Bobrov's bent-toed gecko
- Conservation status: Least Concern (IUCN 3.1)

Scientific classification
- Kingdom: Animalia
- Phylum: Chordata
- Class: Reptilia
- Order: Squamata
- Suborder: Gekkota
- Family: Gekkonidae
- Genus: Cyrtodactylus
- Species: C. bobrovi
- Binomial name: Cyrtodactylus bobrovi T.Q. Nguyen, Le, A. Pham, H. Ngo, Hoang, C. Pham & Ziegler, 2015

= Bobrov's bent-toed gecko =

- Authority: T.Q. Nguyen, Le, A. Pham, H. Ngo, Hoang, C. Pham & Ziegler, 2015
- Conservation status: LC

Species of lizard

Bobrov's bent-toed gecko (Cyrtodactylus bobrovi) is a species of lizard in the family Gekkonidae.
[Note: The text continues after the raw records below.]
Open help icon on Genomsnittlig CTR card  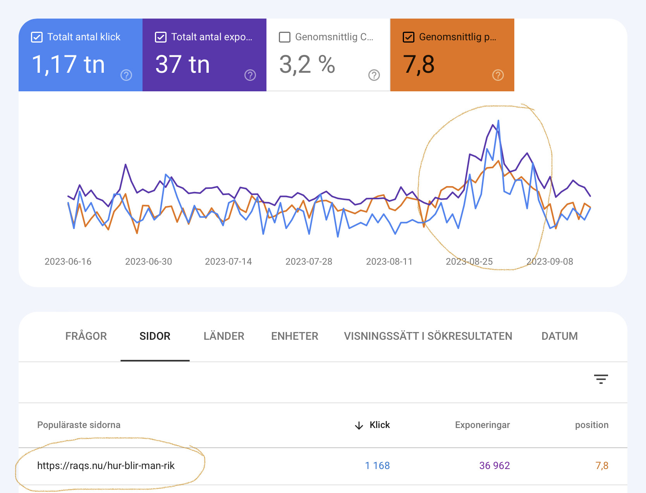(x=374, y=75)
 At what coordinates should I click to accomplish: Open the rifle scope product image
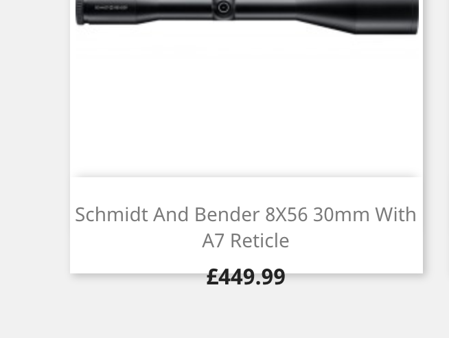pyautogui.click(x=247, y=17)
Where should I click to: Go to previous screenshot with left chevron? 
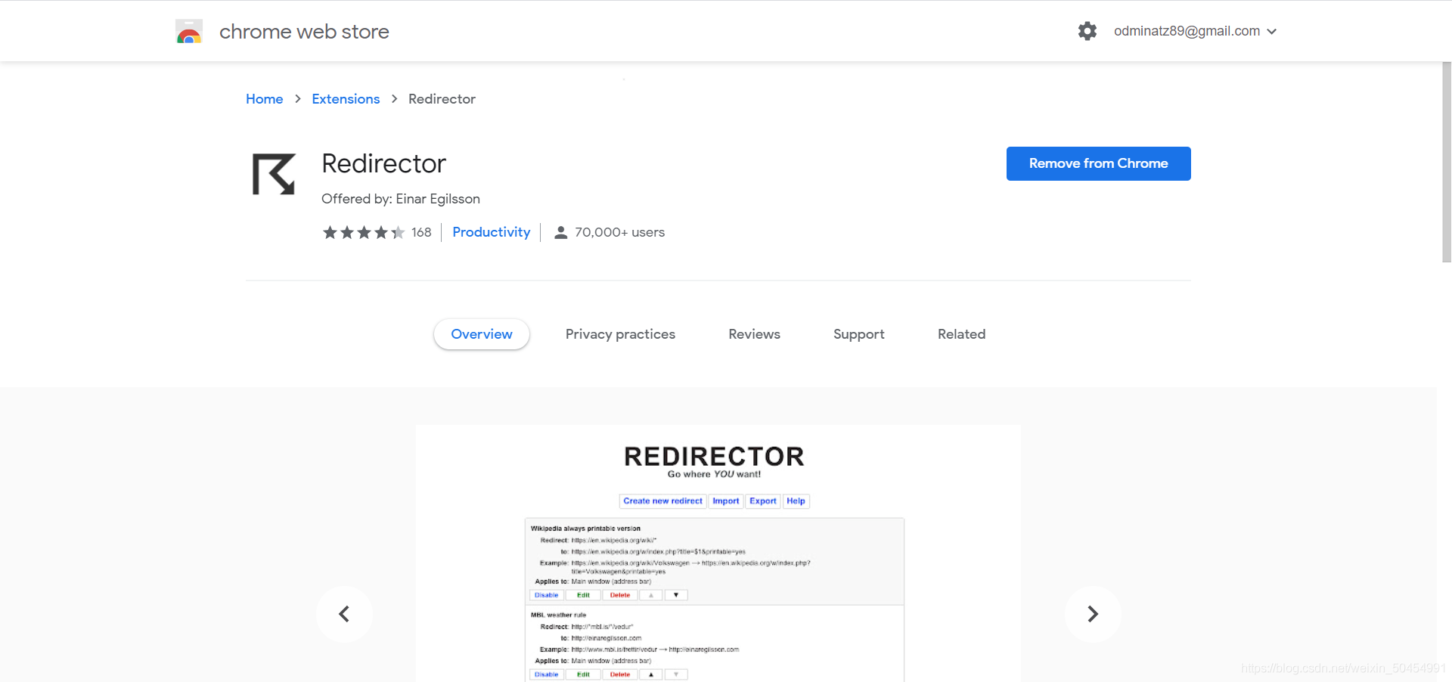coord(344,614)
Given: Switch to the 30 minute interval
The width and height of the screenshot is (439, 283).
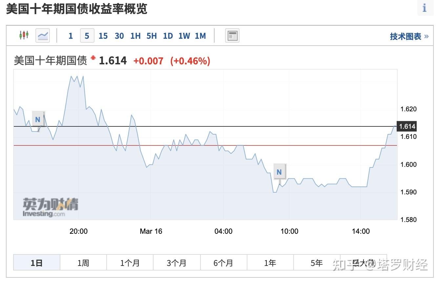Looking at the screenshot, I should 119,36.
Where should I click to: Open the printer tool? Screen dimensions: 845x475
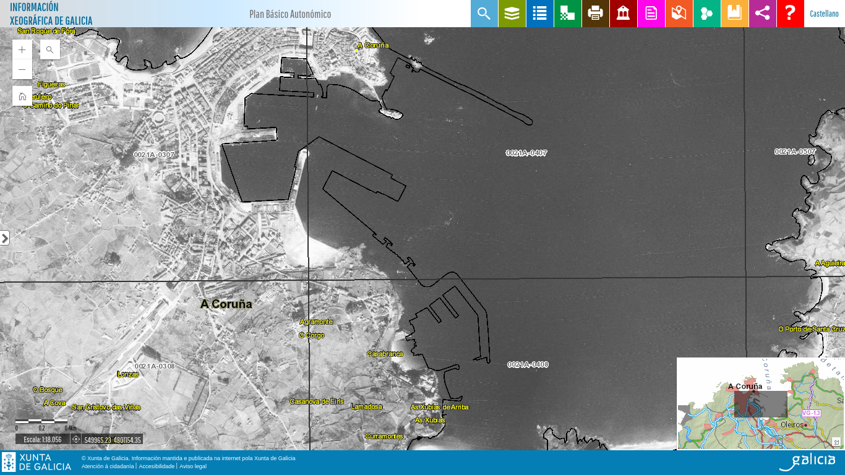pyautogui.click(x=596, y=14)
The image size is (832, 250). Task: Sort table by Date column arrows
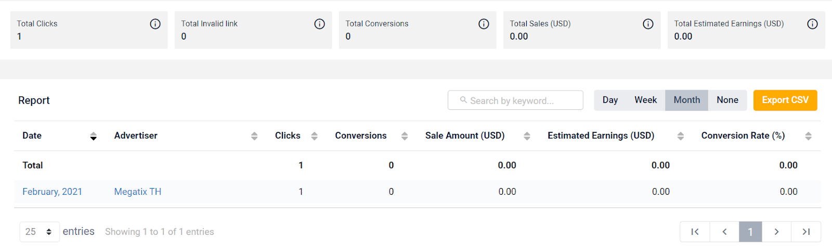point(93,136)
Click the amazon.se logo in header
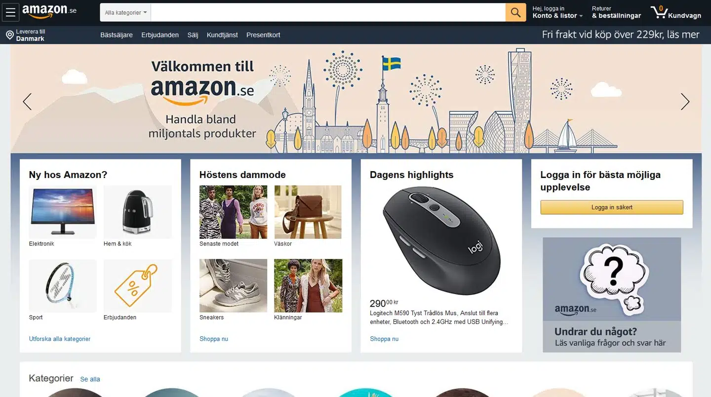The height and width of the screenshot is (397, 711). 49,11
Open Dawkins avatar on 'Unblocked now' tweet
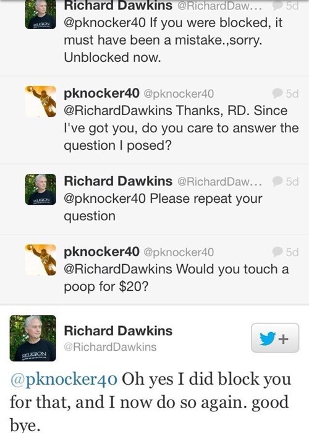The height and width of the screenshot is (433, 309). coord(41,14)
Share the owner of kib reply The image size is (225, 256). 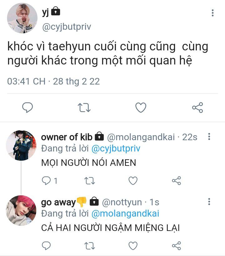point(177,181)
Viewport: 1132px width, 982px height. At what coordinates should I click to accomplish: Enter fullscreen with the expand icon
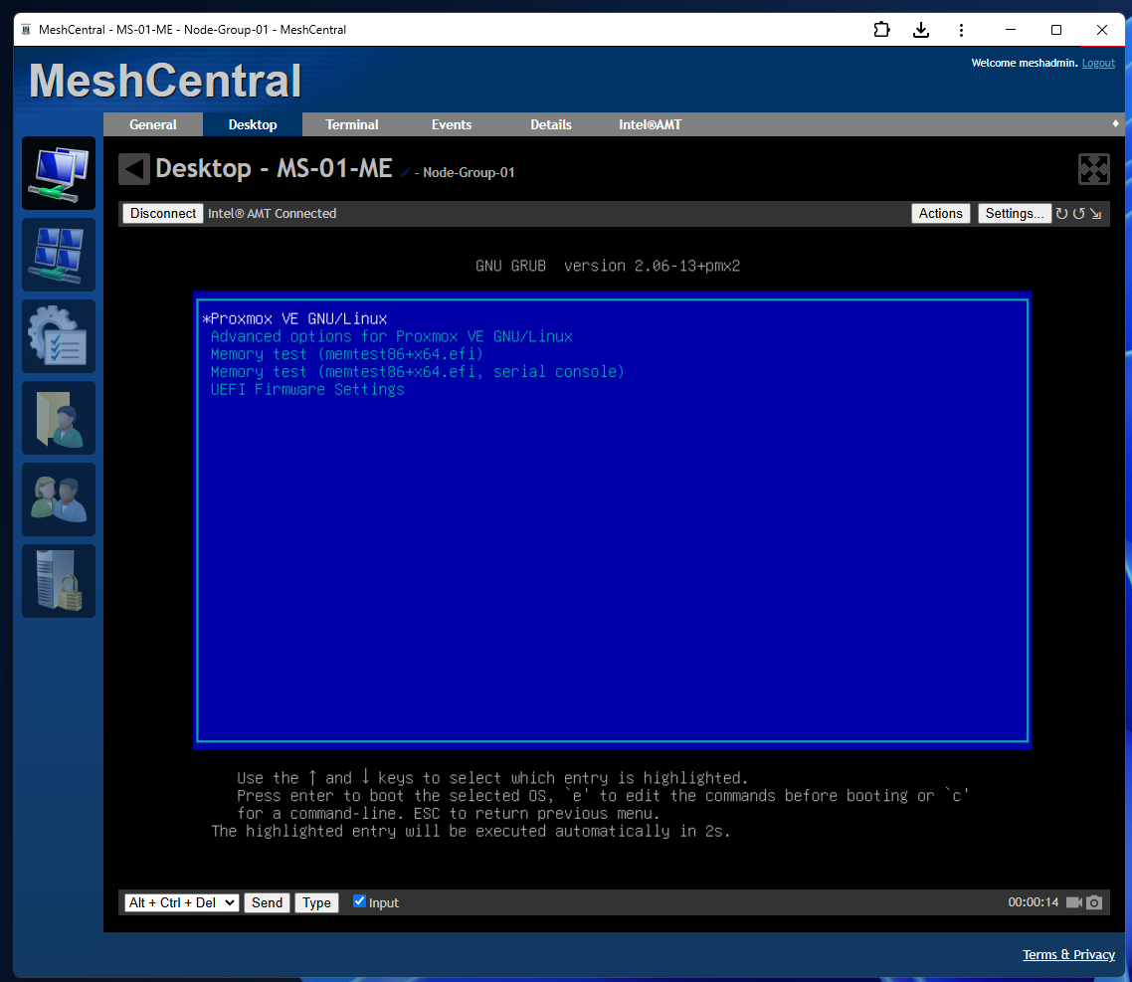[x=1093, y=169]
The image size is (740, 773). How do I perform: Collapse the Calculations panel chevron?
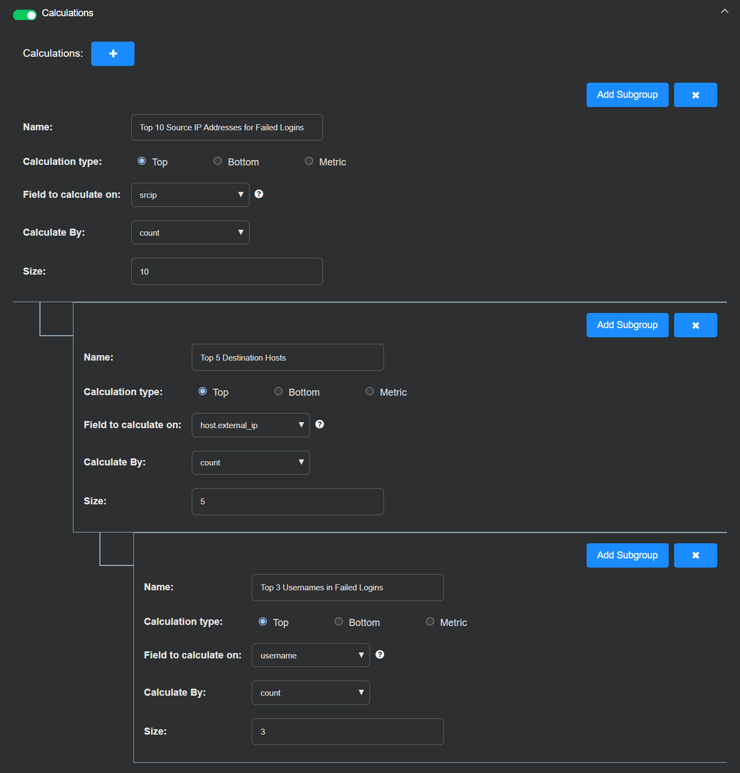point(724,11)
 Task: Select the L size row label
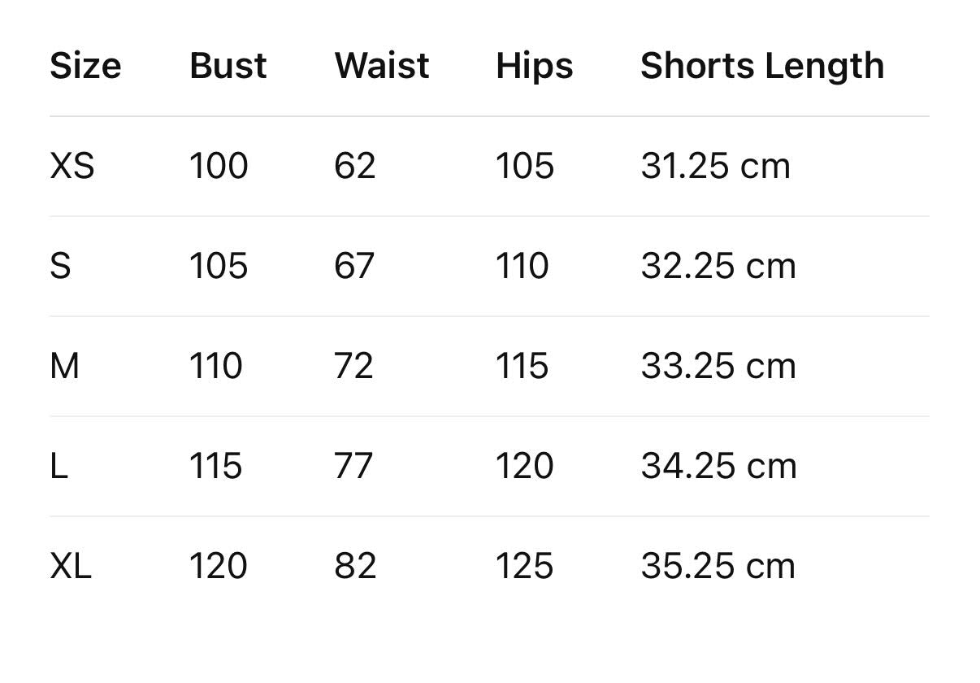point(59,466)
The species is endemic to Vietnam.

==Etymology==
The specific name, bobrovi is in honor of Russian herpetologist Vladimir V. Bobrov.

==Geographic range==
C. bobrovi is found in northwestern Vietnam, in Hoa Binh Province.

==Habitat==
The preferred natural habitats of C. bobrovi are forest, rocky areas, and dry caves, at altitudes of 195–618 m.

==Description==
Medium-sized for its genus, C. bobrovi may attain a snout-to-vent length (SVL) of 9.5 cm.